Copy out every line below without alteration.
┌────────
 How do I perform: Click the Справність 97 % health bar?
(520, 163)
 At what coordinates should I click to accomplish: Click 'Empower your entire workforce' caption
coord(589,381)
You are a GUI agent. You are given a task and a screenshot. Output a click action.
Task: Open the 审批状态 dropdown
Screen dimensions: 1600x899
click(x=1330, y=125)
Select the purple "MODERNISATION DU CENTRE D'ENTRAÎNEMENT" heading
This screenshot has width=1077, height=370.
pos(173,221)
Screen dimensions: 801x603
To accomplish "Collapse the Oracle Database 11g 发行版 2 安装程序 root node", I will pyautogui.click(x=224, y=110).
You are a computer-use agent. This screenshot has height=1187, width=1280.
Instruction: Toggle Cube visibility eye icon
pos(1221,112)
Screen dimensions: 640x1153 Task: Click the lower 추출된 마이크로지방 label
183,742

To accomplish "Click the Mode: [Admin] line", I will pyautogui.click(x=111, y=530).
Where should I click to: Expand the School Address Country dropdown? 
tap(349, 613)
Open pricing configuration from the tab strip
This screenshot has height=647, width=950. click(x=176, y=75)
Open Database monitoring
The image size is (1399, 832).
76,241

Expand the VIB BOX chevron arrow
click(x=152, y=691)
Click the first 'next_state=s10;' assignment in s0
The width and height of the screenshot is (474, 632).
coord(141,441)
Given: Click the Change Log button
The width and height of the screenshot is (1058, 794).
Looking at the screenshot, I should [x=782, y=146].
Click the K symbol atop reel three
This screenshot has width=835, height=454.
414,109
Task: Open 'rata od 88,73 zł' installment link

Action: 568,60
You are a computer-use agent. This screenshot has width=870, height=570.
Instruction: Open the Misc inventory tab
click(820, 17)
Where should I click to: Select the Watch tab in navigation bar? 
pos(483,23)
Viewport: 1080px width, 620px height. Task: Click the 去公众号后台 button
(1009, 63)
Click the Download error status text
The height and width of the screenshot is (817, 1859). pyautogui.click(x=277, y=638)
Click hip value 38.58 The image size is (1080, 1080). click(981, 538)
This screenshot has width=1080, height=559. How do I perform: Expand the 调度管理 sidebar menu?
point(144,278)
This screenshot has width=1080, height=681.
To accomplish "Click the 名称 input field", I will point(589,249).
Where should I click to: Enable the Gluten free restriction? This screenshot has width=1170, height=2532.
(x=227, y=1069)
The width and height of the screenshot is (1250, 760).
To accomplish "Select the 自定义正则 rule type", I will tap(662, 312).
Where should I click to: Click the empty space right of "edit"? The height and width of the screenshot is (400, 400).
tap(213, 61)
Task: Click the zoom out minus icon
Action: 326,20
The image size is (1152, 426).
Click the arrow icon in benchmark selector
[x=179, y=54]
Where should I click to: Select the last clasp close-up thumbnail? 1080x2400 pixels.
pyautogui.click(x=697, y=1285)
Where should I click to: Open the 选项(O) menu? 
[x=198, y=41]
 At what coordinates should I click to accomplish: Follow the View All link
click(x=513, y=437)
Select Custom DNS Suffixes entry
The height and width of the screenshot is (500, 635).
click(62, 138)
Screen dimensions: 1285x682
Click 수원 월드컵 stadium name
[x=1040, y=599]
└────────
▶ _Expected answer_
 How do I perform: Click the Справність 97 % health bar?
(520, 163)
 At what coordinates should I click to accomplish: Click 'Empower your entire workforce' caption
coord(589,381)
You are a GUI agent. You are given a task and a screenshot. Output a click action.
Task: Open the 审批状态 dropdown
Screen dimensions: 1600x899
click(x=1330, y=125)
Select the purple "MODERNISATION DU CENTRE D'ENTRAÎNEMENT" heading
This screenshot has width=1077, height=370.
pos(173,221)
Screen dimensions: 801x603
To accomplish "Collapse the Oracle Database 11g 发行版 2 安装程序 root node", I will pyautogui.click(x=224, y=110).
You are a computer-use agent. This screenshot has height=1187, width=1280.
Instruction: Toggle Cube visibility eye icon
pos(1221,112)
Screen dimensions: 640x1153 Task: Click the lower 추출된 마이크로지방 label
183,742

To accomplish "Click the Mode: [Admin] line", I will pyautogui.click(x=111, y=530).
Where should I click to: Expand the School Address Country dropdown? 
tap(349, 613)
Open pricing configuration from the tab strip
This screenshot has height=647, width=950. click(x=176, y=75)
Open Database monitoring
The image size is (1399, 832).
76,241

Expand the VIB BOX chevron arrow
click(x=152, y=691)
Click the first 'next_state=s10;' assignment in s0
The width and height of the screenshot is (474, 632).
coord(141,441)
Given: Click the Change Log button
The width and height of the screenshot is (1058, 794).
Looking at the screenshot, I should [x=782, y=146].
Click the K symbol atop reel three
This screenshot has width=835, height=454.
414,109
Task: Open 'rata od 88,73 zł' installment link

Action: 568,60
You are a computer-use agent. This screenshot has width=870, height=570.
Instruction: Open the Misc inventory tab
click(820, 17)
Where should I click to: Select the Watch tab in navigation bar? 
pos(483,23)
Viewport: 1080px width, 620px height. Task: Click the 去公众号后台 button
(1009, 63)
Click the Download error status text
The height and width of the screenshot is (817, 1859). pyautogui.click(x=277, y=638)
Click hip value 38.58 The image size is (1080, 1080). click(981, 538)
This screenshot has width=1080, height=559. How do I perform: Expand the 调度管理 sidebar menu?
point(144,278)
This screenshot has width=1080, height=681.
To accomplish "Click the 名称 input field", I will point(589,249).
Where should I click to: Enable the Gluten free restriction? This screenshot has width=1170, height=2532.
(x=227, y=1069)
The width and height of the screenshot is (1250, 760).
To accomplish "Select the 自定义正则 rule type", I will tap(662, 312).
Where should I click to: Click the empty space right of "edit"? The height and width of the screenshot is (400, 400).
tap(213, 61)
Task: Click the zoom out minus icon
Action: 326,20
The image size is (1152, 426).
Click the arrow icon in benchmark selector
[x=179, y=54]
Where should I click to: Select the last clasp close-up thumbnail? 1080x2400 pixels.
pyautogui.click(x=697, y=1285)
Where should I click to: Open the 选项(O) menu? 
[x=198, y=41]
 At what coordinates should I click to accomplish: Follow the View All link
click(x=513, y=437)
Select Custom DNS Suffixes entry
The height and width of the screenshot is (500, 635).
click(62, 138)
Screen dimensions: 1285x682
Click 수원 월드컵 stadium name
[x=1040, y=599]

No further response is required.